▶ _WHAT TO PRODUCE_
Rewrite all of the data below, changing every "Screen dimensions" to "Display size" and keeping everything else unchanged. Leave the pictures out of your answer.

▶ _RECORDS SUPPLIED_
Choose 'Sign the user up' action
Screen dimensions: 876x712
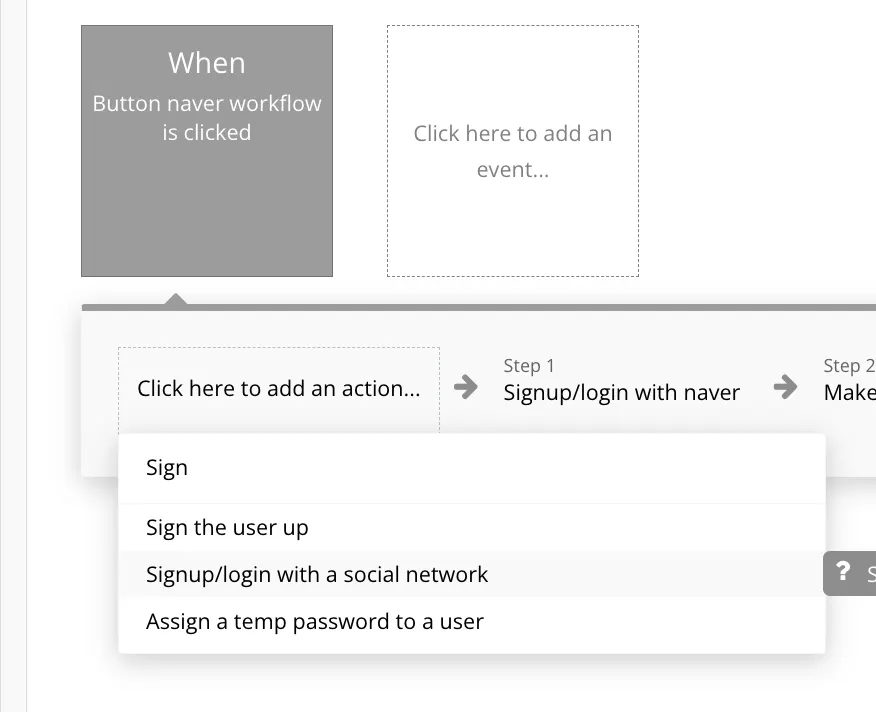coord(227,528)
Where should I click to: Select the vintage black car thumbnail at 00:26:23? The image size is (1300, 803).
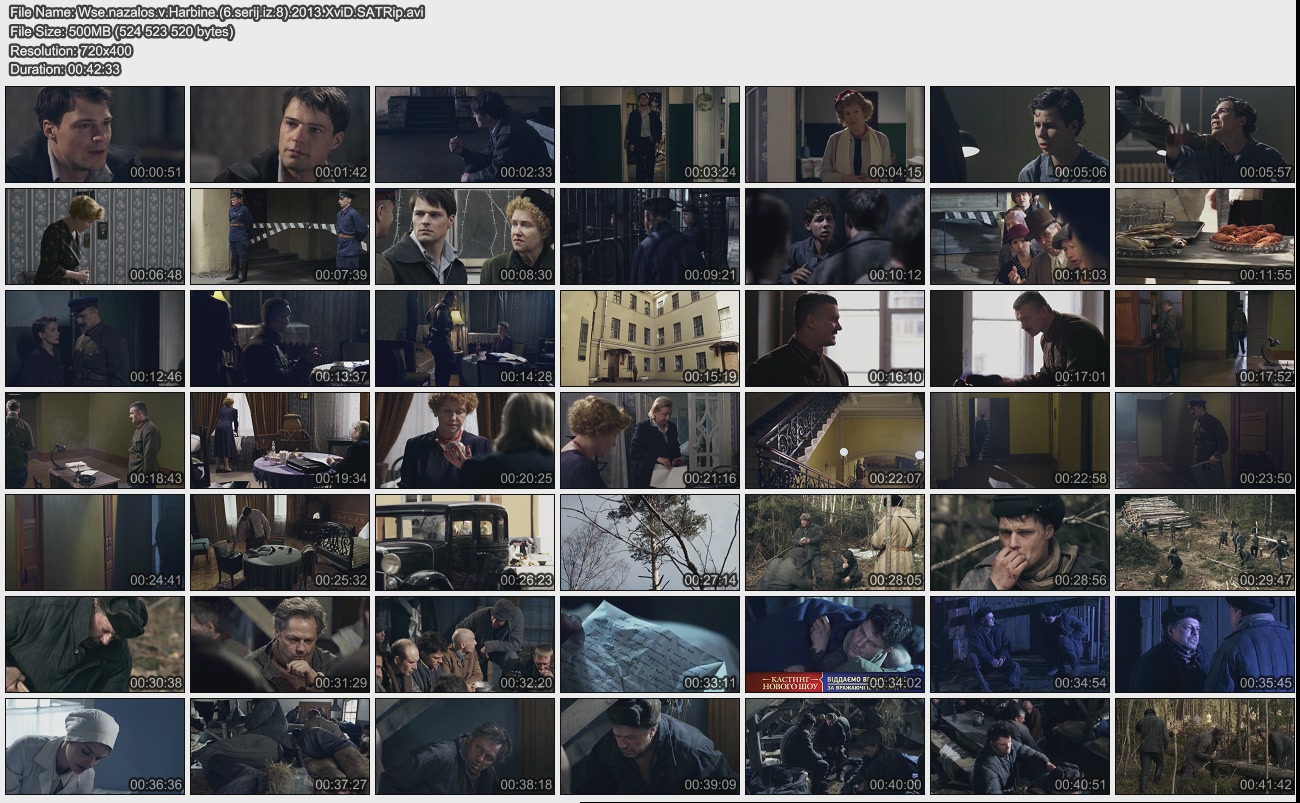[x=464, y=542]
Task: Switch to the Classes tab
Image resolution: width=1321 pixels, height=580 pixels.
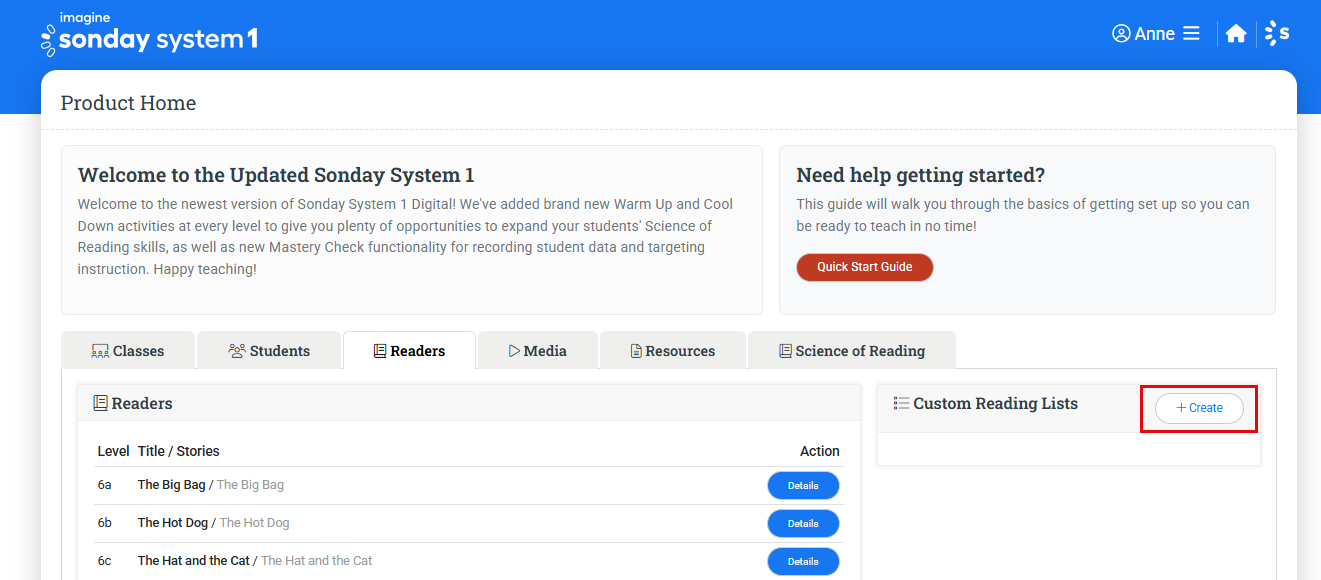Action: click(128, 350)
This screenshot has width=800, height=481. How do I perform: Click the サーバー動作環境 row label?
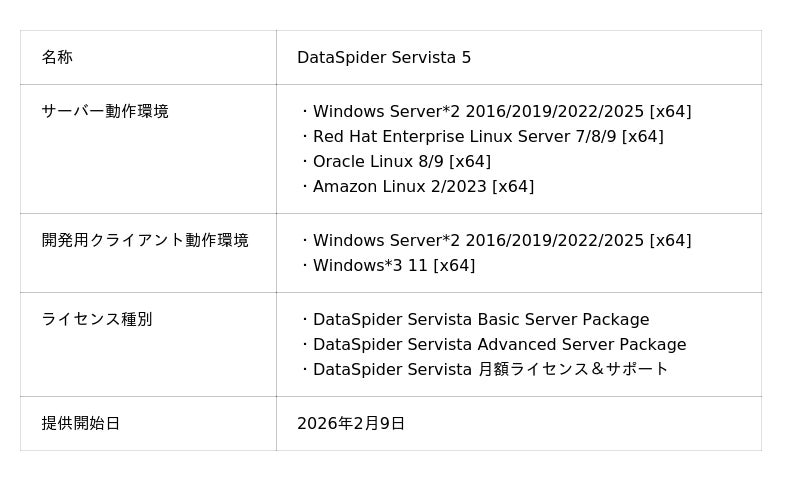pos(105,112)
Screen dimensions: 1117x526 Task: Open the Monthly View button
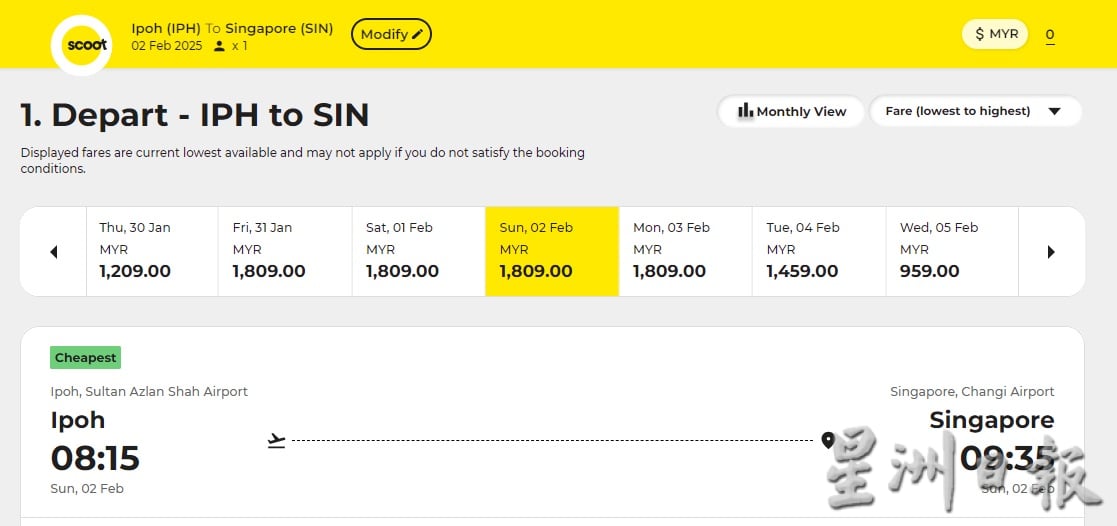tap(791, 111)
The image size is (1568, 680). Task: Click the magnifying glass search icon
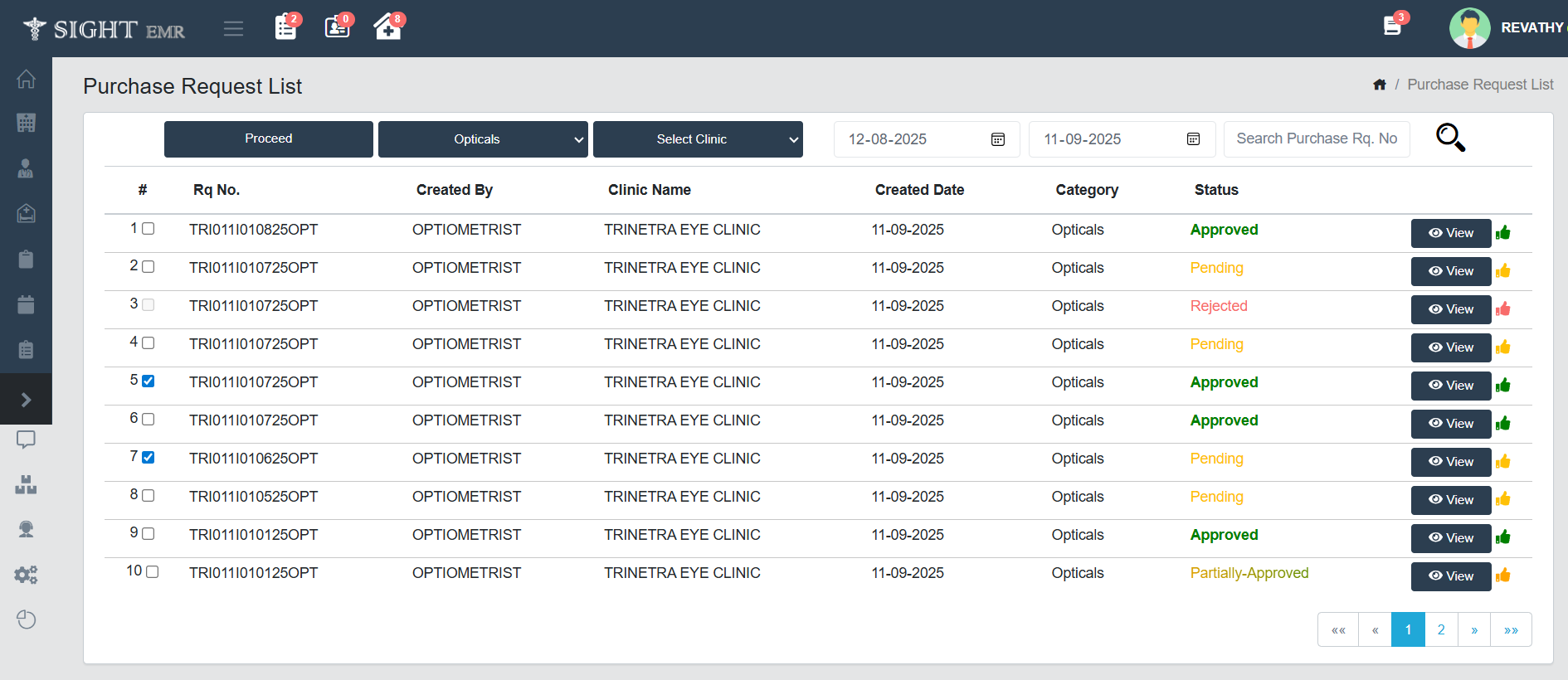[1450, 138]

▶ _PROBLEM SOLUTION_
Choose 'Sign the user up' action
Display size: 876x712
coord(227,528)
Where should I click to: Select the vintage black car thumbnail at 00:26:23? The image size is (1300, 803).
[x=464, y=542]
Task: Switch to the Classes tab
Image resolution: width=1321 pixels, height=580 pixels.
Action: click(128, 350)
This screenshot has width=800, height=481. How do I perform: Click the サーバー動作環境 row label?
pos(105,112)
Display size: 1117x526 Task: Open the Monthly View button
tap(791, 111)
The image size is (1568, 680). Task: Click the magnifying glass search icon
[1450, 138]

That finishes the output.